Please reproduce every record exactly as written, leaving out the pictures.

─── Record excerpts

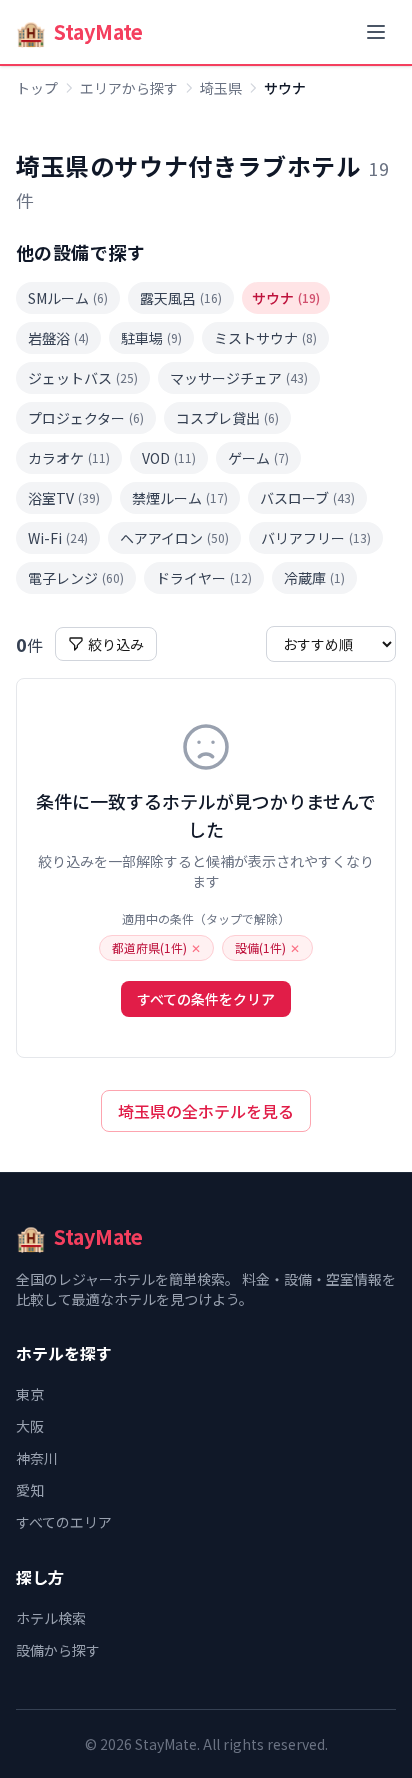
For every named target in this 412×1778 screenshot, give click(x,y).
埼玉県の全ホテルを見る (206, 1111)
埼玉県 (221, 88)
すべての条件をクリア (206, 999)
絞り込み (116, 644)
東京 (30, 1394)
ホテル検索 (51, 1618)
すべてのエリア (64, 1522)
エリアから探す (129, 88)
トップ (37, 88)
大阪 (30, 1426)
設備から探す (58, 1650)
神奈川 (37, 1458)
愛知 (30, 1490)
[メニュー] (376, 32)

──────

## Task output
For every named target in this 412×1778 screenshot, give click(x,y).
埼玉県の全ホテルを見る (206, 1111)
埼玉県 (221, 88)
すべての条件をクリア (206, 999)
絞り込み (116, 644)
東京 (30, 1394)
ホテル検索 (51, 1618)
すべてのエリア (64, 1522)
エリアから探す (129, 88)
トップ (37, 88)
大阪 (30, 1426)
設備から探す (58, 1650)
神奈川 (37, 1458)
愛知 (30, 1490)
[メニュー] (376, 32)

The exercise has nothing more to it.